To continue improving computing performance, engineers must not only develop new transistors and memory cells but also reconsider the humble wire. The copper wires connecting components in today’s chips are being pushed to their limits, with increasingly narrower connectors carrying heavier currents. In a couple generations of chips, the smallest of these copper wires will be pushed literally to their breaking point.
Last week at the annual Imec Technology Forum in San Francisco, engineers made the case that the metal ruthenium has potential to replace put-upon copper in these wires. Such a replacement, these engineers argue, could prevent the semiconductor industry from tripping over a wiring problem in coming years.
A single computer chip contains kilometers of electrical wiring. These minuscule copper wires, some just 25 nm in diameter, carry electrical power and signals on and off chips and between transistors, memory cells, and other chip components. As transistors get smaller, so must the wires, called interconnects, that link them. “It’s getting increasingly difficult with copper,” says Zsolt Tőkei, who directs interconnect research at Imec, a nonprofit nanoelectronics research organization in Leuven, Belgium.
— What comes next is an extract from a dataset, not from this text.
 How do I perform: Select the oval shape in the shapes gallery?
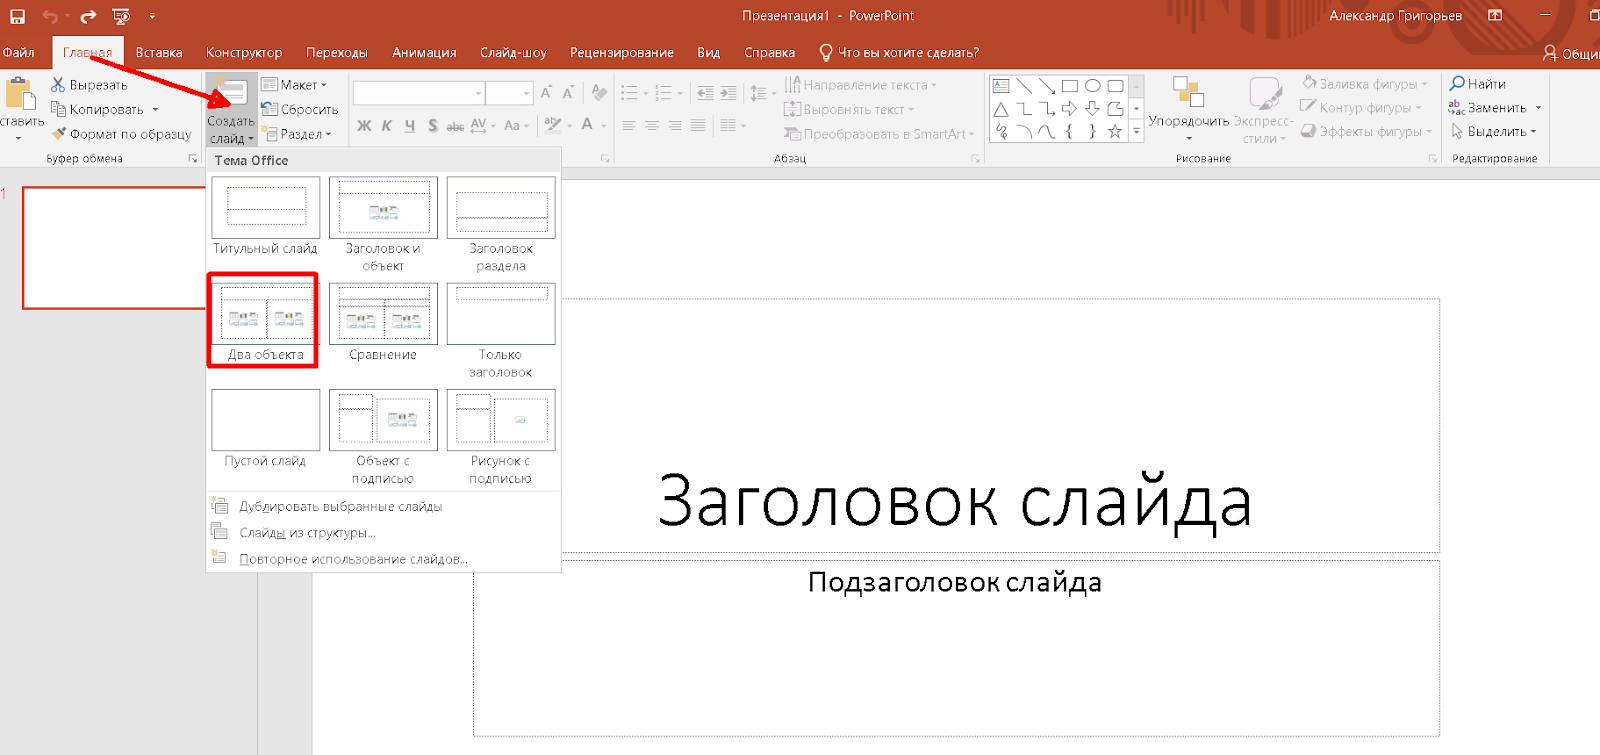click(1092, 86)

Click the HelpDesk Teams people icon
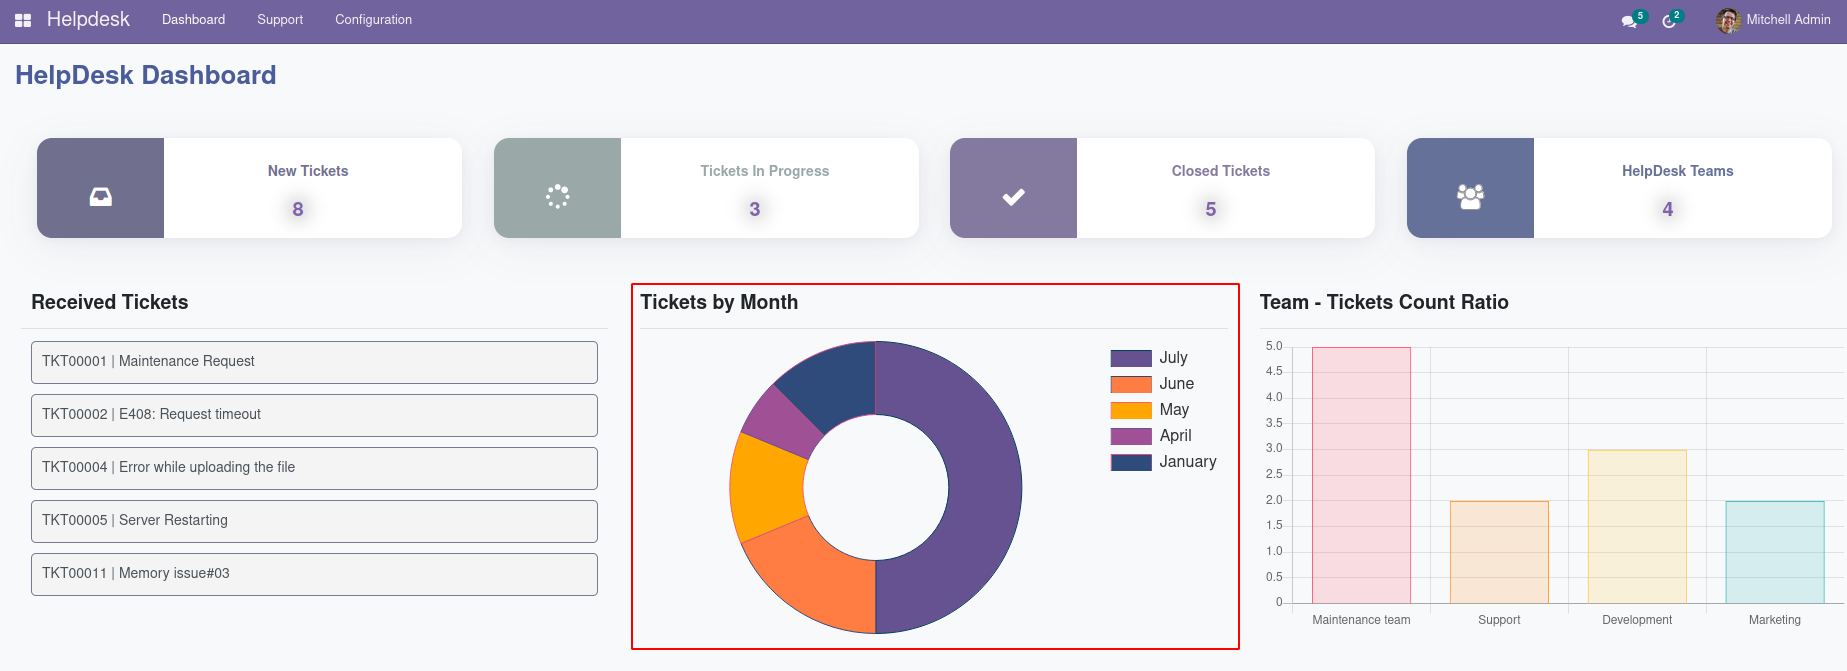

Resistance in any wire increases as its diameter shrinks. Copper has a lower electrical resistance than many alternative metals, but in the reality of an actual chip, things get complicated. The metal tends to leach into and damage the silicon surrounding it in a chip. So engineers have to line copper wires with barrier metals such as cobalt and tantalum. That means the actual copper wire is even narrower and more resistive as engineers miniaturize it.
Copper also has a reliability issue. Swift electrical currents create what engineers call an electron wind that can physically dislodge copper atoms from a wire, eventually causing electrical shorts. This problem is known as electromigration.
So researchers are on the hunt for interconnect materials that have the right balance of properties to replace copper. The material must have low resistivity with no need for barriers and be resistant to electromigration. Engineers also have to consider practical factors like how much the raw materials cost and whether these potential connectors can be integrated into computer chip fabrication using low-cost processes.
A combination of theoretical modeling and experiments pointed to ruthenium as a possible replacement, Tőkei says.
The Imec group evaluated different materials based on their resistivity and cohesive energy, an approximate stand-in for electromigration that measures how much energy it takes to break a bond and bump an atom out of its place. Many pure metals and compounds look promising by these metrics—particularly those in the platinum group. And metals in this group don’t require a wire barrier like copper does.
The team decided to perform experiments to confirm these predictions with ruthenium, a promising and reasonably priced platinum-group metal that’s already found some use as a copper-wire liner. The engineers couldn’t fabricate ruthenium wires using typical methods because the metal is hard to polish—a key step in fabrication. Instead, the Imec group coated silicon wafers with a layer of silicon dioxide, followed by a layer of ruthenium and then another layer of the oxide. They used lithography techniques to etch out thin ruthenium wires.
Ruthenium wires made by these methods and measuring 8 nm wide have half the electrical resistance as comparable lined copper wires. In another experiment, the group showed that they could use ruthenium to make bigger features such as long power rails that carry electrical power into all the layers of a computer chip.
Daniel Edelstein, a research fellow at IBM’s Thomas J. Watson Research Center, says demonstrating the effectiveness of one layer of ruthenium wires with this etching method is promising. But, he notes, that demonstration is not the same as building a fully connected multilayer chip. He says doing this with ruthenium and other noble metals will be challenging, especially with these methods. “You can do single wire levels but not integrate them,” he says.
Even if these issues are addressed, Edelstein expects that copper will continue to be used for parts of the chip where dimensions are not quite as small. But, he says, it’s unclear which material will replace copper in the finest interconnects.
Ruthenium is just one of many alternatives under consideration right now. Last year, Intel announced that they would use cobalt interconnects in the finest-featured layers of some chips. Chemists are also working on complex compounds, including graphene and titanium compounds like Ti4GeN3, that are further from production but have attractive resistivity or resilience.